▶ _DIRECTIONS_:
The output should be the records themselves, given again exactly.
[EXERCISE DATA — start]
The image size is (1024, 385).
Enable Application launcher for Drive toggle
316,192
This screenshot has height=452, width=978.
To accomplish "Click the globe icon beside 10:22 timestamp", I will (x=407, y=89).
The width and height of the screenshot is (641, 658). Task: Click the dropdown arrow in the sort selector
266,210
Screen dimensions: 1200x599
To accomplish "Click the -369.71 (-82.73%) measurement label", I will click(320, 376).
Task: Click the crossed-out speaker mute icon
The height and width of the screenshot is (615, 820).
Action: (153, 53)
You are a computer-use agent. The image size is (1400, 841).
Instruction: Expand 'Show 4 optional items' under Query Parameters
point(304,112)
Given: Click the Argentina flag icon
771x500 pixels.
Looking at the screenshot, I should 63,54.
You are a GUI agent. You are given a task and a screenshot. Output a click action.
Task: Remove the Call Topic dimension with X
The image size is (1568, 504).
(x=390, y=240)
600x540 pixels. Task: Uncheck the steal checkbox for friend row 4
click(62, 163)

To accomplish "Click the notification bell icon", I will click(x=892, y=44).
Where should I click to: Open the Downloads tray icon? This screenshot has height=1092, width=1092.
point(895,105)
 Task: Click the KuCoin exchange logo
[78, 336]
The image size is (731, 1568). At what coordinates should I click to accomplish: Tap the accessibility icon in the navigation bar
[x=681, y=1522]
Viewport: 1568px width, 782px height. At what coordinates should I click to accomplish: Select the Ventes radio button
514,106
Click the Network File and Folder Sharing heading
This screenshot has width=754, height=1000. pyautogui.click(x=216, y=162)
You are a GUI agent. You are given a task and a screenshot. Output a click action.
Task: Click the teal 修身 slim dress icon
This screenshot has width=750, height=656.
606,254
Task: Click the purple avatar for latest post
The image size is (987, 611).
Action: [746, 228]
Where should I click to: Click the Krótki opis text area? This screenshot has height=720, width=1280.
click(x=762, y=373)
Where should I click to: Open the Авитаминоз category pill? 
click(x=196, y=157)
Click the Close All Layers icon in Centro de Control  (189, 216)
[EXERCISE DATA — finish]
▶ _SOLUTION_:
The image size is (1024, 385).
Enable Application launcher for Drive toggle
316,192
This screenshot has height=452, width=978.
To accomplish "Click the globe icon beside 10:22 timestamp", I will (x=407, y=89).
The width and height of the screenshot is (641, 658). Task: Click the dropdown arrow in the sort selector
266,210
Screen dimensions: 1200x599
To accomplish "Click the -369.71 (-82.73%) measurement label", I will click(320, 376).
Task: Click the crossed-out speaker mute icon
The height and width of the screenshot is (615, 820).
Action: (153, 53)
You are a computer-use agent. The image size is (1400, 841).
Instruction: Expand 'Show 4 optional items' under Query Parameters
point(304,112)
Given: Click the Argentina flag icon
771x500 pixels.
Looking at the screenshot, I should 63,54.
You are a GUI agent. You are given a task and a screenshot. Output a click action.
Task: Remove the Call Topic dimension with X
The image size is (1568, 504).
(x=390, y=240)
600x540 pixels. Task: Uncheck the steal checkbox for friend row 4
click(62, 163)

To accomplish "Click the notification bell icon", I will click(x=892, y=44).
Where should I click to: Open the Downloads tray icon? This screenshot has height=1092, width=1092.
point(895,105)
 Task: Click the KuCoin exchange logo
[78, 336]
The image size is (731, 1568). At what coordinates should I click to accomplish: Tap the accessibility icon in the navigation bar
[x=681, y=1522]
Viewport: 1568px width, 782px height. At what coordinates should I click to accomplish: Select the Ventes radio button
514,106
Click the Network File and Folder Sharing heading
This screenshot has width=754, height=1000. pyautogui.click(x=216, y=162)
You are a GUI agent. You are given a task and a screenshot. Output a click action.
Task: Click the teal 修身 slim dress icon
This screenshot has width=750, height=656.
606,254
Task: Click the purple avatar for latest post
The image size is (987, 611).
Action: [746, 228]
Where should I click to: Click the Krótki opis text area? This screenshot has height=720, width=1280.
click(x=762, y=373)
Where should I click to: Open the Авитаминоз category pill? 
click(x=196, y=157)
Click the Close All Layers icon in Centro de Control  (189, 216)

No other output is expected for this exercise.